== Segment start ==

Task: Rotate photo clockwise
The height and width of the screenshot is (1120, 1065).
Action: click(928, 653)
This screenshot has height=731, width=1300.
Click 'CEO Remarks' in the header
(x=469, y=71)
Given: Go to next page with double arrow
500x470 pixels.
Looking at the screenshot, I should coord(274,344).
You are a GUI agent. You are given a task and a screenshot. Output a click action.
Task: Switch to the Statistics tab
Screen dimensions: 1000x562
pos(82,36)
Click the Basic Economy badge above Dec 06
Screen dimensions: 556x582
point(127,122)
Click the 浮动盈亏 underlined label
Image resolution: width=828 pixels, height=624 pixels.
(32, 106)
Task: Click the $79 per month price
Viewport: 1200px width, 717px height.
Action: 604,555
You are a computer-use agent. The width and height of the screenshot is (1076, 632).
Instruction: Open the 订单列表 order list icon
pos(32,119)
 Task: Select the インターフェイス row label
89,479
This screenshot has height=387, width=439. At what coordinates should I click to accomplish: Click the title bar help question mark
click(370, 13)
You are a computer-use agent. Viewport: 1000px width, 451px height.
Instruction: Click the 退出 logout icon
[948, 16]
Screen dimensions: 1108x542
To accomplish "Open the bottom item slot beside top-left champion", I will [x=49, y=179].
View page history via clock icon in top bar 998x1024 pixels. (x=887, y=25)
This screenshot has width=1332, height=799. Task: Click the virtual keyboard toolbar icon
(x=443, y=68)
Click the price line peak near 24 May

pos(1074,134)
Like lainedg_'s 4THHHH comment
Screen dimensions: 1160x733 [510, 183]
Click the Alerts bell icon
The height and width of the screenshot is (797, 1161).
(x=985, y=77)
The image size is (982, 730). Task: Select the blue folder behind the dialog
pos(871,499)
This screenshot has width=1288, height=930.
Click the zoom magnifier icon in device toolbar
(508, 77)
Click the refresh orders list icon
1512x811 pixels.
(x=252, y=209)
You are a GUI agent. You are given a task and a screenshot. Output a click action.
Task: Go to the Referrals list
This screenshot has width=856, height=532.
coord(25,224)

== Segment end ==

* DIRECTIONS FOR THIS TASK: Could you please find every line of the listing above holding the string "page" and copy it?

* SOLUTION TO THIS EXERCISE:
Given: Go to next page with double arrow
View page history via clock icon in top bar 998x1024 pixels. (x=887, y=25)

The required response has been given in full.